車を降りてきた由姫ちゃんの手を握り、そのまま歩き出す。
「あっあのっ!」
「ん?」
「手…いいんですか?誰かに見られたりとかっ」
「えー?いいよ。もう見られても困る関係じゃないでしょ?」
「でも…」
「大丈夫、ね?」
「うー…はい…」
最初は硬かった由姫ちゃんも、食事を済ませお店を見て回るうちにリラックスしてきたようだった。
「この帽子由姫ちゃんに似合いそう」
「そうですか?」
「うん。可愛い」
「かっかわっ?」
「ふふふほんと可愛いなぁ」
「えぇぇ」
今までの反動なのか、つい可愛いと言ってしまう。
「思ったことをちゃんと伝えられるのって嬉しいな。ずっと、我慢してたからさ」
「我慢…?」
「そう。可愛いと思っても、それをそのまま口にするわけにはいかなかったからね」
「そう…だったんですね」
「ん。
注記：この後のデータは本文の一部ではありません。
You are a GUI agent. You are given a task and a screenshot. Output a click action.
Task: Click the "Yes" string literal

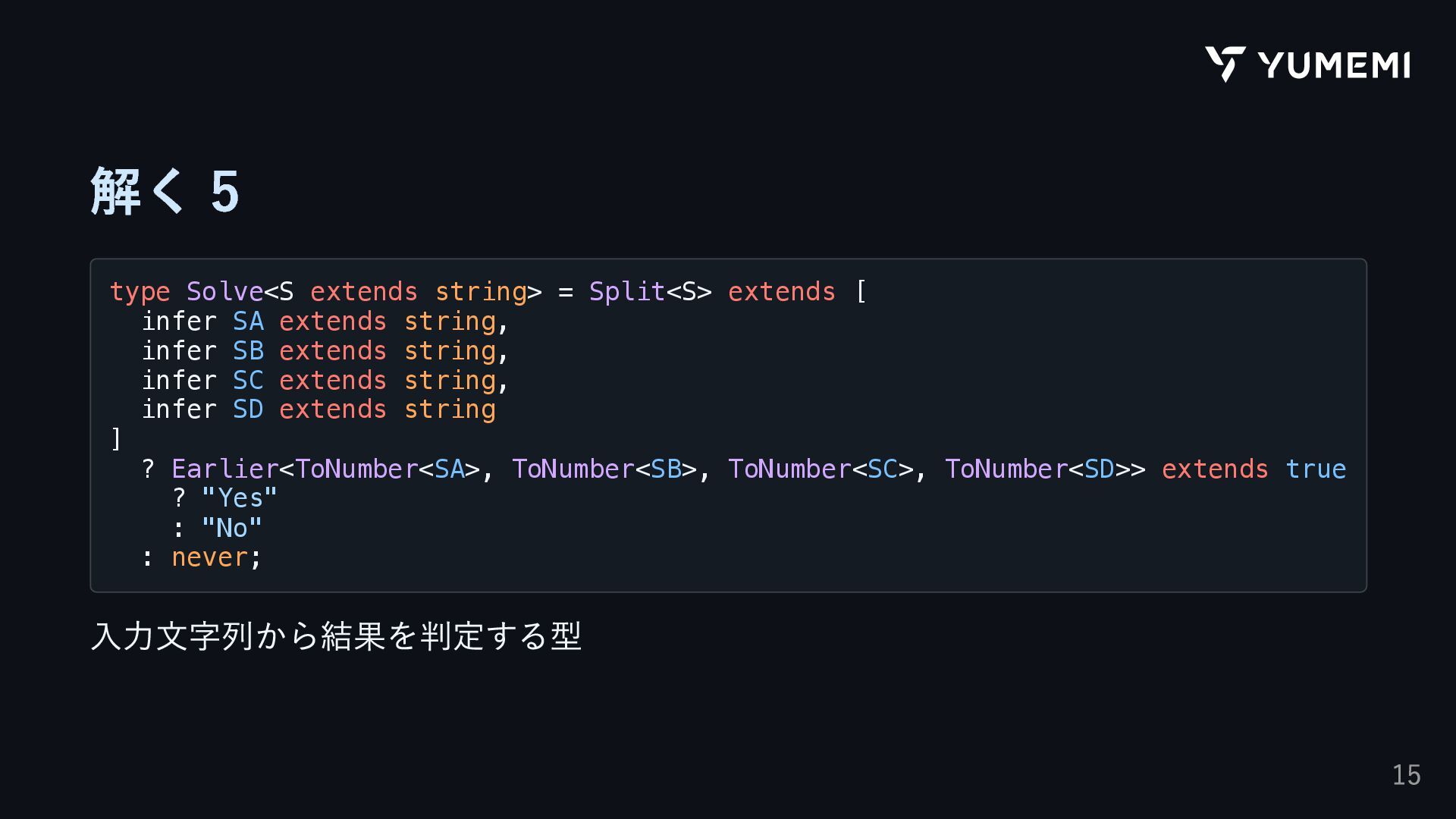240,498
あぁ、そろそろ帰らないとね」
時間は7時半を回ったところだった。
余裕を持って出た方がいいだろう。
「先生」
「なに?」
「…また前みたいにうちにご飯食べに来てくれますか?」
「前みたいに?」
「はい…先生にご飯食べてもらえるの、嬉しくて…」
「…そっか。うん、じゃあお邪魔します。あ、でも」
「でも?」
「こうやってふたりで過ごす日も欲しいな」
ぼんっ!と音が出そうなほど真っ赤になった由姫ちゃんが小さい声ではい、と言った。